Governo transforma a previdência social para encher o bolso dos patrões

In Destaques, Notícias 19 abril, 2017 11:24

Por Marcos Aurélio Ruy, do Portal CTB. Arte: Latuff

Ao analisar o seminário sobre a reforma da previdência ocorrida nesta terça-feira (18) na sede do Conselho Nacional dos Direitos da Mulher (CNDM), em Brasília, a presidenta da Central dos Trabalhadores e Trabalhadoras do Brasil no Amazonas (CTB-AM), Isis Tavares, afirma que fica claro a conotação de acabar com a previdência pública.

Ela explica que o seminário foi proposto pelas conselheiras que representam a sociedade civil no CNDM. “A apresentação dos representantes do governo repete a mesma retórica de sempre”.

Eles “alegam que a reforma é necessário devido ao déficit fiscal. Por isso, igualar a idade entre homens e mulheres seria fundamental. Além de equiparar com outros países para modernizar. Mas não falam nada sobre os direitos sociais e a inconstitucionalidade do projeto”, afirma Tavares.

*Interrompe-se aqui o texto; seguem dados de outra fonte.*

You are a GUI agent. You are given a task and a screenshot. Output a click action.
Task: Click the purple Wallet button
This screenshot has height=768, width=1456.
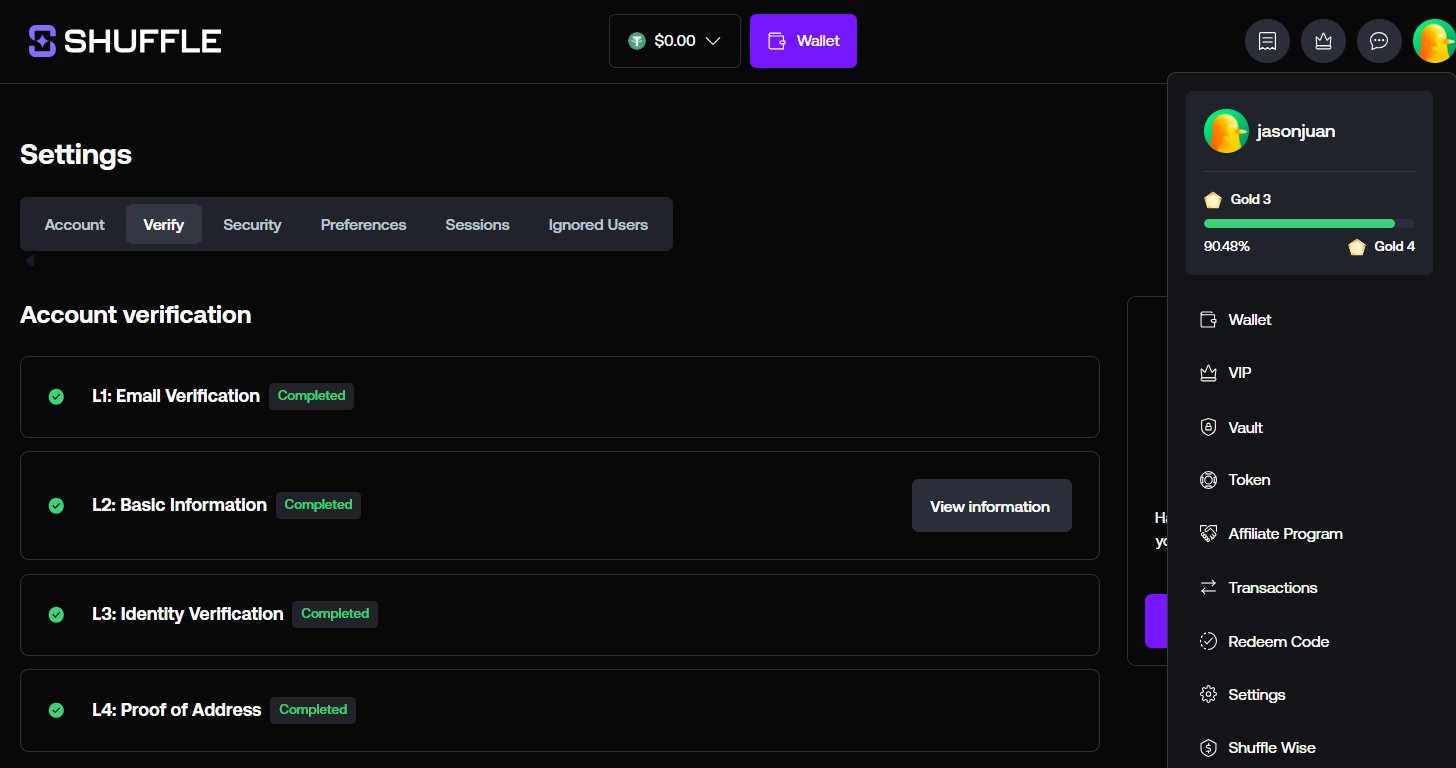click(803, 41)
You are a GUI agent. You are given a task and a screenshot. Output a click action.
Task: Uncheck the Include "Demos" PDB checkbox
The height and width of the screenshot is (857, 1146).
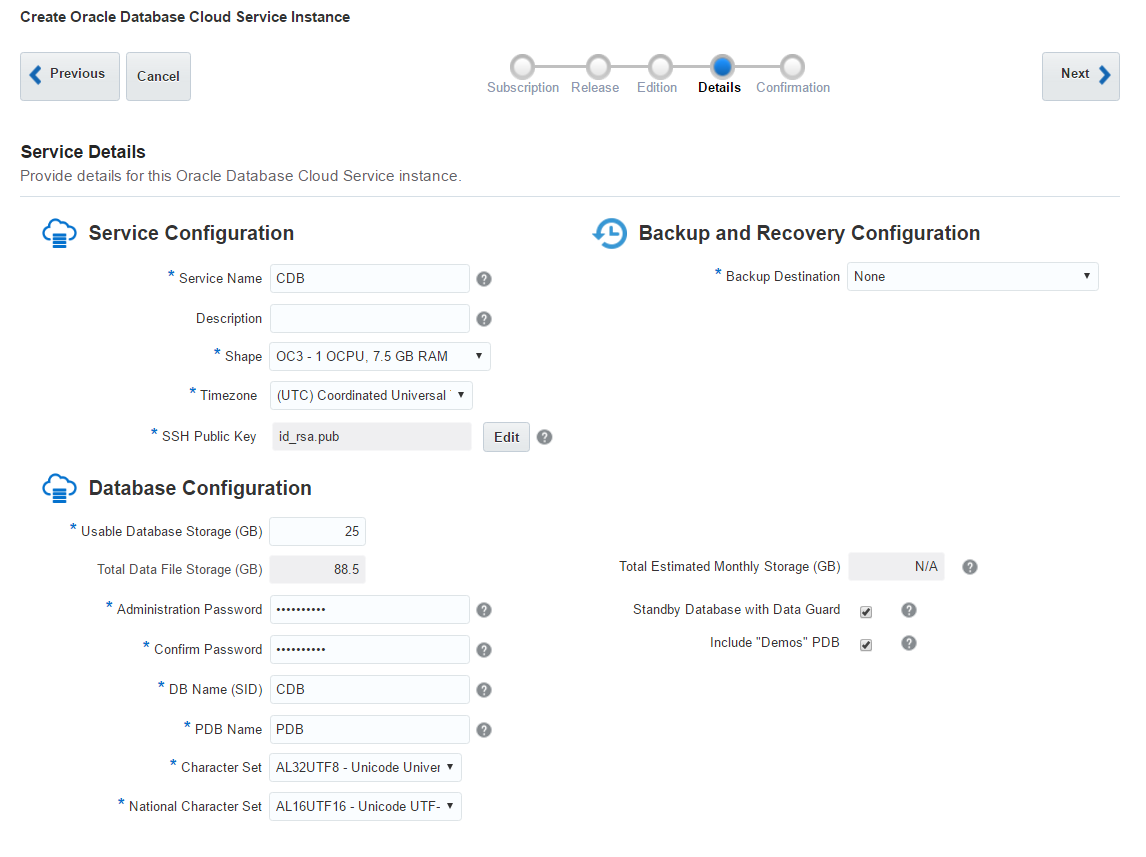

Já para a coordenadora-geral da União Brasileira de Mulheres (UBM), Lúcia Rincon, o encontro mostrou mais uma vez a diferença de “quem busca as políticas públicas para a melhoria de vida da população e quem busca otimizar o capital financeiro, beneficiando os grandes empresários”.

Rincon conta ainda que o governo mostra desconhecimento da realidade brasileira. “O representante da Secretaria da Previdência insistiu em comparações impossíveis de serem feitas, porque eles têm legislações diferentes, mas também têm condições de vida e trabalho profundamente diferentes”, afirma.

Enquanto o representante do governo, Arnaldo Barbosa Lima, diz que “quem quer se aposentar ganhando mais, trabalha mais”. Ele também chama a argumentação contrária à reforma de muito “criativa” e “irresponsável”.

A presidenta da CTB-AM, no entanto, acentua a necessidade de se entender que existe na sociedade brasileira com muita discrepância entre homens e mulheres no mercado de trabalho, além da dupla jornada de trabalho.

“Vivemos numa sociedade com grandes diferenças entre ricos e pobres, homens e mulheres, negros e brancos”, acentua Rincon. “Há também muita discriminação com relação à orientação sexual das pessoas”.

Por isso, “é preciso que apontemos para a sociedade os equívocos quando dizem que a previdência dá prejuízo. Mais importante ainda é ter a clareza de que estão jogando o ônus da crise para a classe trabalhadora”.

Rincon garante ainda que “as mulheres têm uma sobrecarga de tensões em nosso cotidiano que dificulta a nossa realização plena na vida e no mundo do trabalho. Sobrecarga causada pelo excesso de tarefas que a sociedade nos impõe”.